Build five native, read-only tools — own implementations inspired by those catalogues, with no dependency on either extension:

search_records
Full-text search across tables declaring TCA searchFields (mcp_server's Search as the model).
get_page_content
One page plus its content elements in column/sorting order (mcp_server's GetPage as the model).
read_records
Generic equality-filtered read of one TCA table (mcp_server's ReadTable and ai_mate's typo3-records as the models). Never raw SQL — equality filters bound as named parameters only.
get_typoscript
The resolved frontend TypoScript (setup/constants) for a page via the core v13/v14 APIs (rootline → SysTemplateRepositoryFrontendTypoScriptFactory), resolved in-process (ai_mate resolves the same data via a CLI subprocess).
get_tsconfig
The rootline-merged Page TSconfig via BackendUtility::getPagesTSconfig().
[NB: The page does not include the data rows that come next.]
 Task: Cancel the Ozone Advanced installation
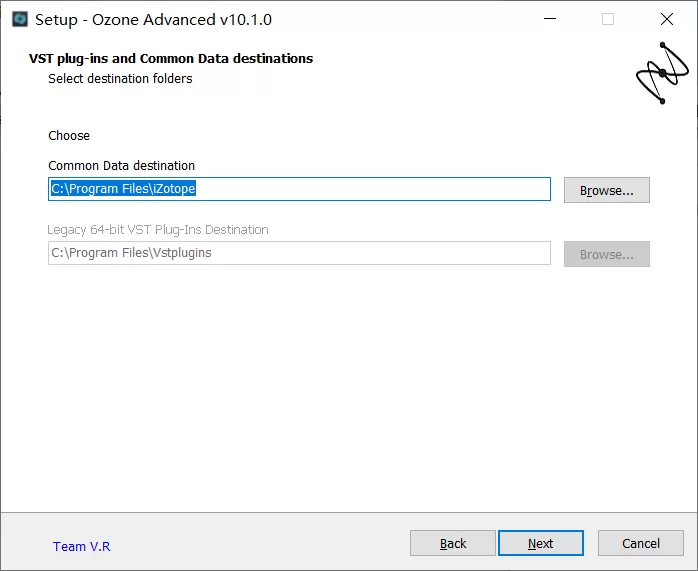click(640, 543)
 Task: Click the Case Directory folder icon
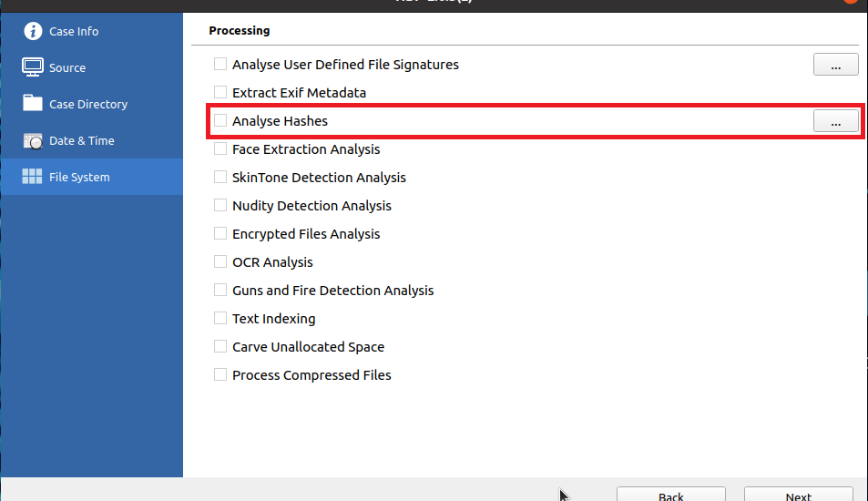tap(33, 103)
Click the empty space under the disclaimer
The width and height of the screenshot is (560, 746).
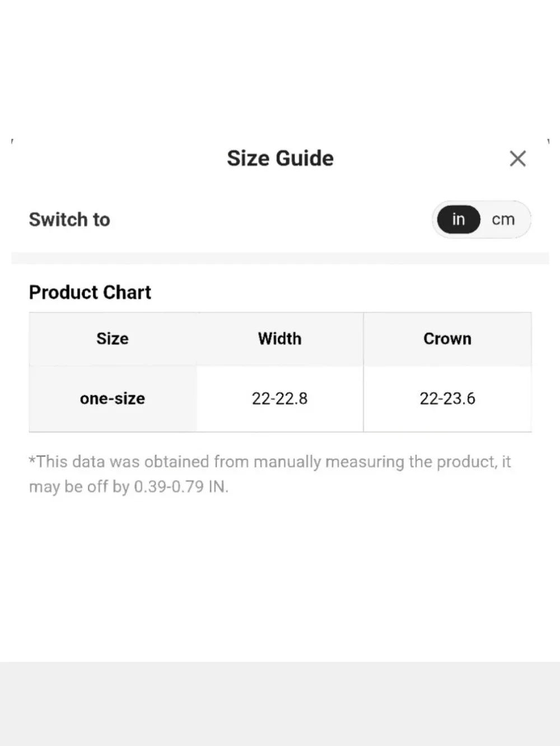pyautogui.click(x=280, y=577)
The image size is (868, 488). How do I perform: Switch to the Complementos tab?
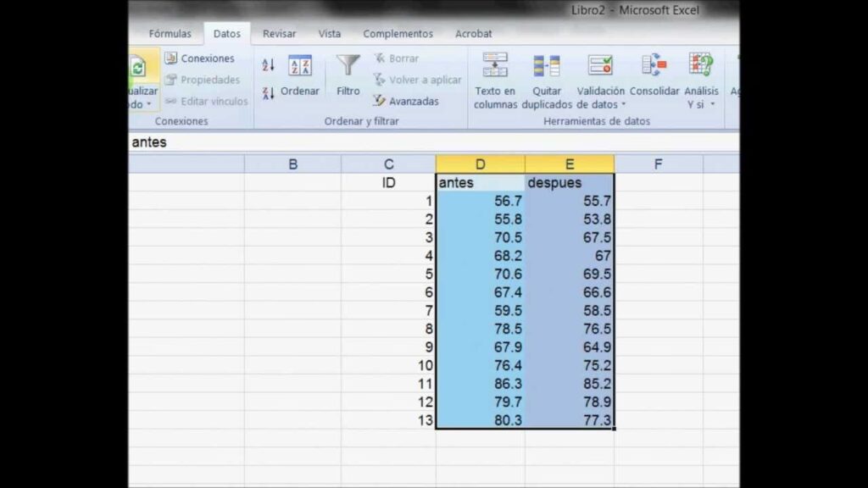pos(398,34)
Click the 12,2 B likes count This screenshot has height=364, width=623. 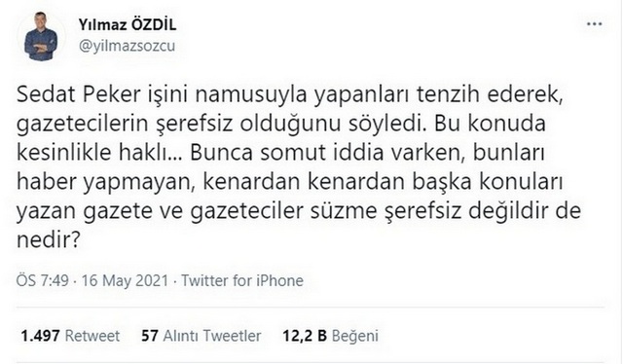(x=305, y=336)
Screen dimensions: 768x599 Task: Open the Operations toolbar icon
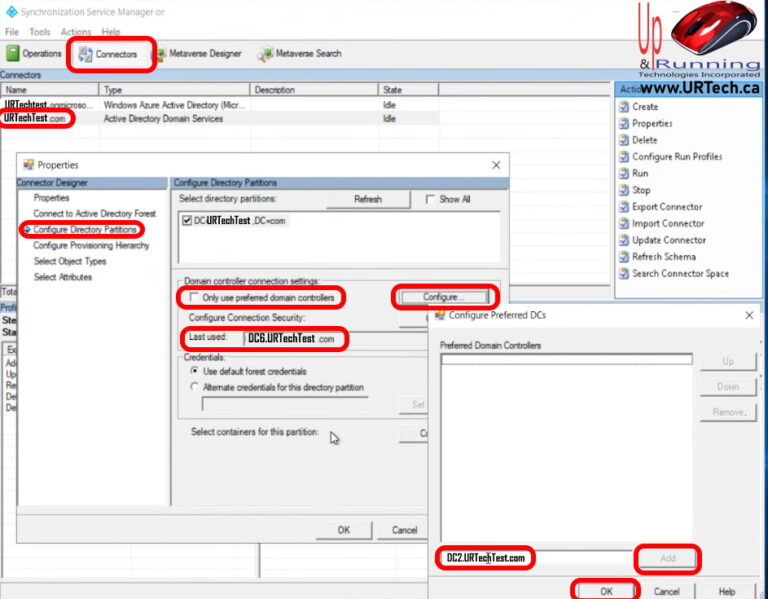point(13,54)
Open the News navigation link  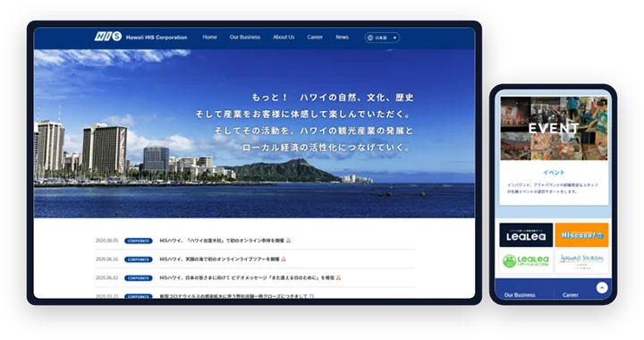click(x=342, y=37)
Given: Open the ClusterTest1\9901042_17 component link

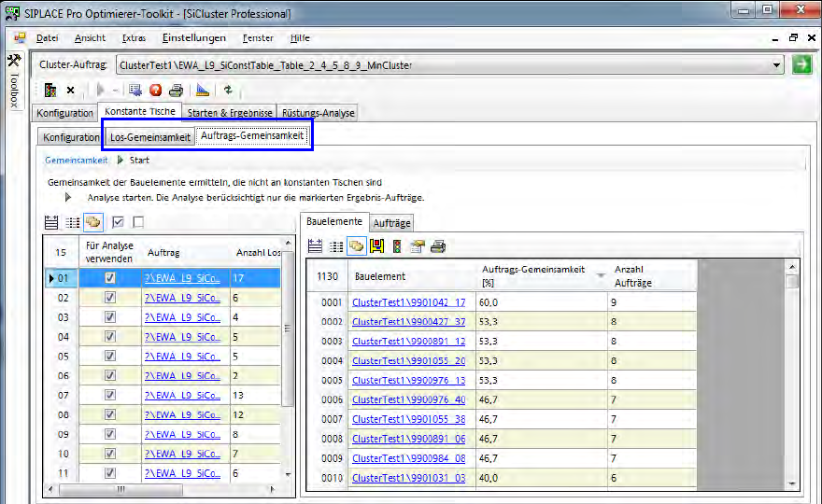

A shared TableReadAccessService centralises the read policy for the three record tools instead of three copies.

Read-permission model 

All five tools follow the fail-closed contract of ADR-038 (no backend user → no data) and add:

  1. Sensitive-table denylist — absolute. be_users, be_groups, fe_users, fe_groups, sys_log, sys_history, sys_refindex and every tx_nrllm* table are unreadable for every user including admins: credentials and audit data have dedicated redacting tools, and the nr-llm tables carry provider endpoints and vault key references that must never egress to a provider.
  2. Sensitive-field denylist — absolute. Columns whose name contains a credential-ish segment (password, secret, token, salt, hash, key, mfa, …) are dropped from every select, filter and search-field list, for every user.
  3. Non-admin narrowing. Non-admins are additionally limited to tables granted by tables_select (TCA adminOnly tables excluded), get the default query restrictions (no hidden/timed rows), and every emitted row's page is checked against the acting user's PAGE_SHOW permission — memoised per page uid, applied after the query, so a result page may return fewer than limit rows rather than weakening the check. Root-level rows (pid 0) of non-pages tables fail closed for non-admins.
  4. Admin-only TypoScript/TSconfig. get_typoscript and get_tsconfig are admin-only — TypoScript constants routinely carry API keys and DSNs — and still redact values under credential-ish keys as defence in depth, and cap output (top-level keys without a path, hard line cap with one).

Write tools deferred 

State-changing tools (create/update/delete records) are explicitly out of scope. If nr-llm ever adds them, EXT:mcp_server's write design is the reference: all writes through DataHandler as the acting backend user (page permissions and hooks apply), gated by a TableAccessService, and staged in a non-live workspace so every agent change requires a human publish. Until that model is implemented here, the agent stays read-only.

Consequences 

  • The agent can search and read content, records and the effective TypoScript/TSconfig on every installation, with no third-party dependency.
  • Non-admins can safely use the three content tools: the tools enforce the same visibility the backend already grants them.
  • The denylists are intentionally not configurable — configurability would invite weakening the egress guarantees.
  • The tool count grows to sixteen; the Tools module and the playground pick the new tools up automatically via the registry (no UI change).